## What is needed:
Copy the following lines exactly as they are.

++++++

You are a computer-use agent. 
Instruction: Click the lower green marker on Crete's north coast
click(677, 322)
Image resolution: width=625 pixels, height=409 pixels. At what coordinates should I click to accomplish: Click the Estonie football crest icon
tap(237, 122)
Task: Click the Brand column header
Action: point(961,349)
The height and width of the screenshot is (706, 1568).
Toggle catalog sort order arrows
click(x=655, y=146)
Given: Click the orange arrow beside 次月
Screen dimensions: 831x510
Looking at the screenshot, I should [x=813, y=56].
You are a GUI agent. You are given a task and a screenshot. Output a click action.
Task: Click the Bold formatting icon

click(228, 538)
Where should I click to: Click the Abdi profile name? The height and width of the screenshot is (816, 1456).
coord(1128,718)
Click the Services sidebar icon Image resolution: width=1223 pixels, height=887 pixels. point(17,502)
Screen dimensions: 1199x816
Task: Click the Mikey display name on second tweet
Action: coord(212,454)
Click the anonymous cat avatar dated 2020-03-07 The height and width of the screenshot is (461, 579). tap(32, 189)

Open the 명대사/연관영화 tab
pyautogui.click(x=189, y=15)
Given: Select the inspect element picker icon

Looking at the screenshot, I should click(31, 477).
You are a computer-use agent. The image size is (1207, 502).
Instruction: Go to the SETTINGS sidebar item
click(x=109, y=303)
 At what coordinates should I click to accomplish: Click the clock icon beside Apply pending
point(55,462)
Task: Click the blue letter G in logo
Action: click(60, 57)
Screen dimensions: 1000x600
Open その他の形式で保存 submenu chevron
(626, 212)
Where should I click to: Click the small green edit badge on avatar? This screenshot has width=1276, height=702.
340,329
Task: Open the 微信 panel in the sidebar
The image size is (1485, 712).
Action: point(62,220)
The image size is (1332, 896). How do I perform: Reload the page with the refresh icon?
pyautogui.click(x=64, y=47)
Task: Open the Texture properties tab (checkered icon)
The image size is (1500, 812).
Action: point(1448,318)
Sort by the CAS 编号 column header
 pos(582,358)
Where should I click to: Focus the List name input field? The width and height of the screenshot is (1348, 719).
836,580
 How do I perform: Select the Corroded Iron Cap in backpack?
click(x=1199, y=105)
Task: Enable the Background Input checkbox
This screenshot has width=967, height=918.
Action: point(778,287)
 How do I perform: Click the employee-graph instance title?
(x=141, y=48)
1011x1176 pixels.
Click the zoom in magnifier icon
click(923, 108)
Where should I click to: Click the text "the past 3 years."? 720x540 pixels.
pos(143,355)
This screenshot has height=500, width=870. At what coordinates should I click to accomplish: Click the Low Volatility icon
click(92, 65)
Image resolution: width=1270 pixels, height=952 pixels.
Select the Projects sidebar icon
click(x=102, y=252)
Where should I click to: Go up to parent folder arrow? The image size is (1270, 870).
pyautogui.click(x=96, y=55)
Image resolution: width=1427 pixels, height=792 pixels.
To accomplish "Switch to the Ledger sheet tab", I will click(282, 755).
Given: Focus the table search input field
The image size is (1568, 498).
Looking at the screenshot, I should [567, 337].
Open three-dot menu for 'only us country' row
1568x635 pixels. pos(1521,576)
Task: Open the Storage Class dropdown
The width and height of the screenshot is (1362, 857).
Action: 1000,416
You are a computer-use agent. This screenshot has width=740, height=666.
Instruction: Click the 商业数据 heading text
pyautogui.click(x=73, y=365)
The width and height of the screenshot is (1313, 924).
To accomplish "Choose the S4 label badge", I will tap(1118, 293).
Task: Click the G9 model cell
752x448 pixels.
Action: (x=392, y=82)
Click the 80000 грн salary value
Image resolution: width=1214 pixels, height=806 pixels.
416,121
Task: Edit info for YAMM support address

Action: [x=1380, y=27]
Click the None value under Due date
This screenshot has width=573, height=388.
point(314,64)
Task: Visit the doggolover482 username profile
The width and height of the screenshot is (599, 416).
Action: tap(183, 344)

++++++

## Response:
You are a computer-use agent. 
Instruction: Click the lower green marker on Crete's north coast
click(677, 322)
Image resolution: width=625 pixels, height=409 pixels. At what coordinates should I click to accomplish: Click the Estonie football crest icon
tap(237, 122)
Task: Click the Brand column header
Action: point(961,349)
The height and width of the screenshot is (706, 1568).
Toggle catalog sort order arrows
click(x=655, y=146)
Given: Click the orange arrow beside 次月
Screen dimensions: 831x510
Looking at the screenshot, I should [x=813, y=56].
You are a GUI agent. You are given a task and a screenshot. Output a click action.
Task: Click the Bold formatting icon

click(228, 538)
Where should I click to: Click the Abdi profile name? The height and width of the screenshot is (816, 1456).
coord(1128,718)
Click the Services sidebar icon Image resolution: width=1223 pixels, height=887 pixels. point(17,502)
Screen dimensions: 1199x816
Task: Click the Mikey display name on second tweet
Action: coord(212,454)
Click the anonymous cat avatar dated 2020-03-07 The height and width of the screenshot is (461, 579). tap(32, 189)

Open the 명대사/연관영화 tab
pyautogui.click(x=189, y=15)
Given: Select the inspect element picker icon

Looking at the screenshot, I should click(31, 477).
You are a computer-use agent. The image size is (1207, 502).
Instruction: Go to the SETTINGS sidebar item
click(x=109, y=303)
 At what coordinates should I click to accomplish: Click the clock icon beside Apply pending
point(55,462)
Task: Click the blue letter G in logo
Action: click(60, 57)
Screen dimensions: 1000x600
Open その他の形式で保存 submenu chevron
(626, 212)
Where should I click to: Click the small green edit badge on avatar? This screenshot has width=1276, height=702.
340,329
Task: Open the 微信 panel in the sidebar
The image size is (1485, 712).
Action: point(62,220)
The image size is (1332, 896). How do I perform: Reload the page with the refresh icon?
pyautogui.click(x=64, y=47)
Task: Open the Texture properties tab (checkered icon)
The image size is (1500, 812).
Action: point(1448,318)
Sort by the CAS 编号 column header
 pos(582,358)
Where should I click to: Focus the List name input field? The width and height of the screenshot is (1348, 719).
836,580
 How do I perform: Select the Corroded Iron Cap in backpack?
click(x=1199, y=105)
Task: Enable the Background Input checkbox
This screenshot has width=967, height=918.
Action: point(778,287)
 How do I perform: Click the employee-graph instance title?
(x=141, y=48)
1011x1176 pixels.
Click the zoom in magnifier icon
click(923, 108)
Where should I click to: Click the text "the past 3 years."? 720x540 pixels.
pos(143,355)
This screenshot has height=500, width=870. At what coordinates should I click to accomplish: Click the Low Volatility icon
click(92, 65)
Image resolution: width=1270 pixels, height=952 pixels.
Select the Projects sidebar icon
click(x=102, y=252)
Where should I click to: Go up to parent folder arrow? The image size is (1270, 870).
pyautogui.click(x=96, y=55)
Image resolution: width=1427 pixels, height=792 pixels.
To accomplish "Switch to the Ledger sheet tab", I will click(282, 755).
Given: Focus the table search input field
The image size is (1568, 498).
Looking at the screenshot, I should [567, 337].
Open three-dot menu for 'only us country' row
1568x635 pixels. pos(1521,576)
Task: Open the Storage Class dropdown
The width and height of the screenshot is (1362, 857).
Action: 1000,416
You are a computer-use agent. This screenshot has width=740, height=666.
Instruction: Click the 商业数据 heading text
pyautogui.click(x=73, y=365)
The width and height of the screenshot is (1313, 924).
To accomplish "Choose the S4 label badge", I will tap(1118, 293).
Task: Click the G9 model cell
752x448 pixels.
Action: (x=392, y=82)
Click the 80000 грн salary value
Image resolution: width=1214 pixels, height=806 pixels.
416,121
Task: Edit info for YAMM support address

Action: [x=1380, y=27]
Click the None value under Due date
This screenshot has width=573, height=388.
point(314,64)
Task: Visit the doggolover482 username profile
The width and height of the screenshot is (599, 416).
Action: tap(183, 344)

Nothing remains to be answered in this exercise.